Pleasanton’s Hacienda Business Park, one of the largest business hubs in the state, has seen a decline in occupancy since the start of the year and is experiencing increased vacancy rates, the business park stated in its second quarter update.

According to a press release from Hacienda, the shift in occupancy rates has been largely due to Party City and Kohl’s closing, among other things. Both those closures, according to the business park, have accounted for “more than 55% of the negative absorption”.

“These were very large spaces that contributed significantly to the total loss (net absorption loss) noted above,” Hacienda General Manager James Paxson explained. “Combined, they represent over a third of the space lost during the first two quarters.”

The business park is a 875-acre development that houses a “broad range of industries, from biomedical and technology to restaurants and retail”. At the end of the first quarter in 2025 there were 669 companies in the business park that employed just under 14,500 people, officials wrote in the press release.

In addition to being a business hub, Hacienda is also home to about 5,800 residents — that number is expected to increase to 6,400 thanks to ongoing housing developments.

But despite anticipated improvements in occupancy rates due to new developments and favorable prospects — which the business park said could help occupancy get to pre-pandemic levels — the business park has faced significant challenges this year.

“Hacienda experienced a further decline in occupancy at the start of 2025,” the press release states. “By the end of the second quarter, the vacancy rate had climbed to 18.86%, compared to 15.22% at the end of 2024.”

Specifically in July, the monthly occupancy declined from 6,628,368 square feet to 6,602,979 square feet.

The press release also explained that net absorption, which is the net change in occupied space within a specific market over a given period, has remained negative in the second quarter and totaled nearly 300,000 square feet. For comparison, the net absorption in 2024 was positive 43,921 feet.

“This is a net change in building occupancy. It means that we lost more tenant space than we gained in the last two quarters,” Paxson said. “When I say lost and gained, I do not mean that space was removed from the market or added to it, simply that more space became vacant owing to tenant departures than space occupied owing to tenant arrivals.”

Hacienda Business Park General Manager James Paxson poses for a photo in 2015. (File photo by Jeb Bing)

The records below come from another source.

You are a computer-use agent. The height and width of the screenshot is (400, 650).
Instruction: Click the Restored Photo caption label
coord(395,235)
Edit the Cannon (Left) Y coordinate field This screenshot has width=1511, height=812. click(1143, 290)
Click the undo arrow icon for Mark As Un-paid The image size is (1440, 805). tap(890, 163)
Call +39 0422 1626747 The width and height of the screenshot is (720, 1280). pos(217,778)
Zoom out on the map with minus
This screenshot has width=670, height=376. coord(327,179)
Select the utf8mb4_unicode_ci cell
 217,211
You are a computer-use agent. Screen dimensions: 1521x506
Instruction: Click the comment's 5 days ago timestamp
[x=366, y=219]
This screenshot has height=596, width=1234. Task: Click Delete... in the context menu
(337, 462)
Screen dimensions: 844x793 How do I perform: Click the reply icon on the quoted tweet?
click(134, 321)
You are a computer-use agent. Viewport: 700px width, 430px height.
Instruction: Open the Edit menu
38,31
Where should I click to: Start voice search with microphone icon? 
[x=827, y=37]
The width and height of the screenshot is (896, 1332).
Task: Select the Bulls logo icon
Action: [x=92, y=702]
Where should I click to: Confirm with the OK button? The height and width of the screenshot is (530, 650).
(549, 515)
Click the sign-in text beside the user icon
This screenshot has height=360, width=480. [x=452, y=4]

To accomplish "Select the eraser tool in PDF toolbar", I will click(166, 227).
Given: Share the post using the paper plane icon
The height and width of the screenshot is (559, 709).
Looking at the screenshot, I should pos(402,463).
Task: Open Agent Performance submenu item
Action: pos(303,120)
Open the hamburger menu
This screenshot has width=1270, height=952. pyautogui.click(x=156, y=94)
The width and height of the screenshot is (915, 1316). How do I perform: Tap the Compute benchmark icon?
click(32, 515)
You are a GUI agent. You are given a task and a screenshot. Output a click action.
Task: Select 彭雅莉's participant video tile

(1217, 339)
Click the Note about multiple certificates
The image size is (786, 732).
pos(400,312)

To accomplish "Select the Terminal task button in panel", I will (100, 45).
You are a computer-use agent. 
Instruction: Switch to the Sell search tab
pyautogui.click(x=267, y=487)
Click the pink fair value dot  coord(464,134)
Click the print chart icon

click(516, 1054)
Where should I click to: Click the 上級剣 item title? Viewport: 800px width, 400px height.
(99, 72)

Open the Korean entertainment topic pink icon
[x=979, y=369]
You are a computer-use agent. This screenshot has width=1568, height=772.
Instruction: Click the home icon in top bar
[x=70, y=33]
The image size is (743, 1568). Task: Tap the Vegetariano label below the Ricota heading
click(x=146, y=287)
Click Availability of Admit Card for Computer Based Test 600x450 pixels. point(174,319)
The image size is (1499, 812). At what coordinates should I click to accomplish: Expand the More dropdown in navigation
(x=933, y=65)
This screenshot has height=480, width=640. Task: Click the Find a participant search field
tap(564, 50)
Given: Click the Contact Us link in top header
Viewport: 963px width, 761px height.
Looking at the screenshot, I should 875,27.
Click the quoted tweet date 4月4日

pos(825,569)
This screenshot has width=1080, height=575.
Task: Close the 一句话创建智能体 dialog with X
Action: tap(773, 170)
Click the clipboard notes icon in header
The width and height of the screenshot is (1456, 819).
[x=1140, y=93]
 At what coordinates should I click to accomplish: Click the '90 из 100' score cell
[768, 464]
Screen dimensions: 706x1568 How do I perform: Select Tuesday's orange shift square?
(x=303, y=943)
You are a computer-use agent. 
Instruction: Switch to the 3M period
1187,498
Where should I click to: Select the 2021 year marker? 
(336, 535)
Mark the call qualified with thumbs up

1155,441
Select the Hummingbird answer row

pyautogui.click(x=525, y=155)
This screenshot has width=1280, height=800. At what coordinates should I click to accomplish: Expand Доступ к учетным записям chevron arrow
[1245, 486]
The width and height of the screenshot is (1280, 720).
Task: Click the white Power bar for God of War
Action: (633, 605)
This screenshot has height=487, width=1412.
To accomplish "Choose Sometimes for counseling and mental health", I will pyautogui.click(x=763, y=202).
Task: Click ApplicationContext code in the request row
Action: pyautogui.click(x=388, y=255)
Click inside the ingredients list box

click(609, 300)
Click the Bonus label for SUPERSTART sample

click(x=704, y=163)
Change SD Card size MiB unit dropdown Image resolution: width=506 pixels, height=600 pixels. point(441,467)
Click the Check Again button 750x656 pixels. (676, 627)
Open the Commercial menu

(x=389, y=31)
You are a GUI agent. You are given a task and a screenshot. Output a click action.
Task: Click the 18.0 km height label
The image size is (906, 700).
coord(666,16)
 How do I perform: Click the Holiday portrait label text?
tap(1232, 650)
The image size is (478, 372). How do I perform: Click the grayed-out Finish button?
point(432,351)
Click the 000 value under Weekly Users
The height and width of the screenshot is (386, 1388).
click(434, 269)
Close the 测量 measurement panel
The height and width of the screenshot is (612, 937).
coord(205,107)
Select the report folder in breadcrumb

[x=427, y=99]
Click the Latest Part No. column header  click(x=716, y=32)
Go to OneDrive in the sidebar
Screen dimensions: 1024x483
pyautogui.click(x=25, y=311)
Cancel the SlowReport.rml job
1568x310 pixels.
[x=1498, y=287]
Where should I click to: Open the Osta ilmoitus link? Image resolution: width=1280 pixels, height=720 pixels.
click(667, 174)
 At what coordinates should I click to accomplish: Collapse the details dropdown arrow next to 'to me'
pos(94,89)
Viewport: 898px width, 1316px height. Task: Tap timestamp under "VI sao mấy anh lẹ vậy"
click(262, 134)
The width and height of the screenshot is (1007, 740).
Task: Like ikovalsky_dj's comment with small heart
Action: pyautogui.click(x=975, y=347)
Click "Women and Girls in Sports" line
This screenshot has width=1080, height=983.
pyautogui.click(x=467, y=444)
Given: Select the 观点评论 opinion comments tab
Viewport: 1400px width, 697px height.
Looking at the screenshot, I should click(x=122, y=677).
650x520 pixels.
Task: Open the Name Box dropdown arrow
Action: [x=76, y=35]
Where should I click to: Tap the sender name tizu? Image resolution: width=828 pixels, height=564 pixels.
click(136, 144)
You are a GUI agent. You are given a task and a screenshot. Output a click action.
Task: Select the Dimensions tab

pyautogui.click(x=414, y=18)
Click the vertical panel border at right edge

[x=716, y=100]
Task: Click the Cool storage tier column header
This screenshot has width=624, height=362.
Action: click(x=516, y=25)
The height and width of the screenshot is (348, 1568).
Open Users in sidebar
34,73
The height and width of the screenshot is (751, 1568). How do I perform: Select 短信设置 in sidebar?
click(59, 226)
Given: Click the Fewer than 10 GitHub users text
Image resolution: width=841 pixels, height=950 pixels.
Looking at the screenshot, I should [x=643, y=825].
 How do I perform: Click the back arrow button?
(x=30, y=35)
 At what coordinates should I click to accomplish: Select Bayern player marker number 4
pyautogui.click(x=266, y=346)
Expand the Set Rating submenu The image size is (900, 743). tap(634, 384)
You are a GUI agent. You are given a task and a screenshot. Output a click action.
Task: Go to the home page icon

But despite these challenges, the business park is hopeful that it will see more positive numbers and overall improvement during the rest of the year thanks to, in part, “additional transactions anticipated along with opportunities for a rise in local market activity.”

While he couldn’t disclose any prospective tenant activity, Paxson told the Weekly the business park has seen some activity that he believes will make its way to Hacienda due to its high value.

“Regionally and nationally, there are signs that the office market is strengthening,” Paxson said. “While I do not believe we will see a rapid recovery, I do believe that the fundamentals that are reflected in the current trends toward office recovery will eventually exhibit themselves in Hacienda, Pleasanton and the Tri-Valley as a whole.”

He also said that certain major lease agreements that the business park secured over the past year have also helped in maintaining Hacienda’s long-term appeal. 

“We have had several of the largest transactions in the I-680 corridor over the last year or so,” Paxson said.

Two leases he noted were Sutter Bay Medical Foundation leasing 64,222 square feet at 4480 Willow Road for new clinic facilities and ACCO Engineered Systems — a heating, ventilation and air conditioning company — leasing 67,757 square feet at 5890 Owens Drive.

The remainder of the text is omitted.